MedPage reports that Steven Heymsfield, MD, spokesperson for The Obesity Society said: “These findings are a boon to clinicians, dietitians, and psychologists as they add a new dimension to behavioral therapy that can potentially help improve long-term outcomes for people with obesity. This study is one of the first of its kind, and offers promise of a new tool to add to the toolbox of treatments for overweight and obesity.”

 The study is titled “The mind your health project: A randomized controlled trial of an innovative behavioral treatment for obesity.” It seeks to determine: “Whether acceptance-based behavioral treatment (ABT) would result in greater weight loss than standard behavioral treatment (SBT), and whether treatment effects were moderated by interventionist expertise or participants' susceptibility to eating cues. Recent research suggests that poor long-term weight-control outcomes are due to lapses in adherence to weight-control behaviors and that adherence might be improved by enhancing SBT with acceptance-based behavioral strategies.”

According to MedPage: “Overweight and obese individuals lost more weight using an acceptance-based behavioral treatment compared with standard weight loss methods alone, according to a second substudy of The Mind Your Health trial.”

“The randomized study found a 36% clinically significant improvement in weight loss with behavioral interventions through promotion of self-regulating eating and activity skills, reported Evan M. Forman, PhD, of Drexel University in Philadelphia, and colleagues, in Obesity.”

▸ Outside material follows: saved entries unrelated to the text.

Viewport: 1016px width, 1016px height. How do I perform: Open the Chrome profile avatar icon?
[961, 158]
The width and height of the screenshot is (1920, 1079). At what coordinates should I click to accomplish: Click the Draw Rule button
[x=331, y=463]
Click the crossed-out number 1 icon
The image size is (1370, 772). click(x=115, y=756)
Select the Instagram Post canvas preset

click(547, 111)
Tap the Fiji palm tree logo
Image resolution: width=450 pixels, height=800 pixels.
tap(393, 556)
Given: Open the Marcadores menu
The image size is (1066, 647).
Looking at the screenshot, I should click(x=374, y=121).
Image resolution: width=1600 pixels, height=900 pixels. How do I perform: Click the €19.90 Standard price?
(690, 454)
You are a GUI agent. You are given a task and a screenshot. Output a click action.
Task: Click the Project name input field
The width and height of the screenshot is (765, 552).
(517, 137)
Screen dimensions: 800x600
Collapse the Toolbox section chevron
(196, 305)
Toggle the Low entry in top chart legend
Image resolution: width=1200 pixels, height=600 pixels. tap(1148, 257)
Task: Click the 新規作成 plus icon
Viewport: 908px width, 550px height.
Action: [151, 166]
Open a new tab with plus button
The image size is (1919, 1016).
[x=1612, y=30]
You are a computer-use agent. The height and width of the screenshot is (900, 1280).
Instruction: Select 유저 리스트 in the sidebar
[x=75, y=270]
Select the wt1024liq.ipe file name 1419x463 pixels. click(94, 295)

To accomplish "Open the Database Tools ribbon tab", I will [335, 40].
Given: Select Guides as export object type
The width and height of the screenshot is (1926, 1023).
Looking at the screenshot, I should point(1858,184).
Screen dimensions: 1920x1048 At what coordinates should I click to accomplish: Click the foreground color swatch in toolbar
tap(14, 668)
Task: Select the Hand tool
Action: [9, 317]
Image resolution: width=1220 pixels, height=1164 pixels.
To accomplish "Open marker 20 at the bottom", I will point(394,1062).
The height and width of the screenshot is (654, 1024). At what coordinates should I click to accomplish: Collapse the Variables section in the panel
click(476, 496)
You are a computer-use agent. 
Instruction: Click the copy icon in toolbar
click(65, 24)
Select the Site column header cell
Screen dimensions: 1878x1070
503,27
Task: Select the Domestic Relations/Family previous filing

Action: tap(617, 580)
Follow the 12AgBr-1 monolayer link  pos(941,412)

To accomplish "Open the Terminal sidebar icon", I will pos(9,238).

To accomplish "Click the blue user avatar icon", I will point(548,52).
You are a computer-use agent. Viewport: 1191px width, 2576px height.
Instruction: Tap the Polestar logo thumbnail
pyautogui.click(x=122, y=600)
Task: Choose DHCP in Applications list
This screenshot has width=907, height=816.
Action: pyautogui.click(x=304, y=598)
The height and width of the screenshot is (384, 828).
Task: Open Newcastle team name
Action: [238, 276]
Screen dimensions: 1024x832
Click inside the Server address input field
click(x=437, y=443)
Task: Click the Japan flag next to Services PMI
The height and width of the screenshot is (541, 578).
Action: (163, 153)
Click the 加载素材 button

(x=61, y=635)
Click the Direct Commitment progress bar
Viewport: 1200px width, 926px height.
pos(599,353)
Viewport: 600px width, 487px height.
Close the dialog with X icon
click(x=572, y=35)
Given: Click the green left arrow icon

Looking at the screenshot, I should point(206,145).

The study concludes: “Results offer strong support for the incorporation of acceptance-based skills into behavioral weight loss treatments, particularly among those with greater levels of depression, responsivity to the food environment, disinhibition, and emotional eating, and especially when interventions are provided by weight-control experts.”

MedPage also notes that an accompanying commentary indicates that “by focusing on the more valuable, long-term goals, over the immediate quantitate pound goal, long-term maintenance of a healthy lifestyle is more achievable.”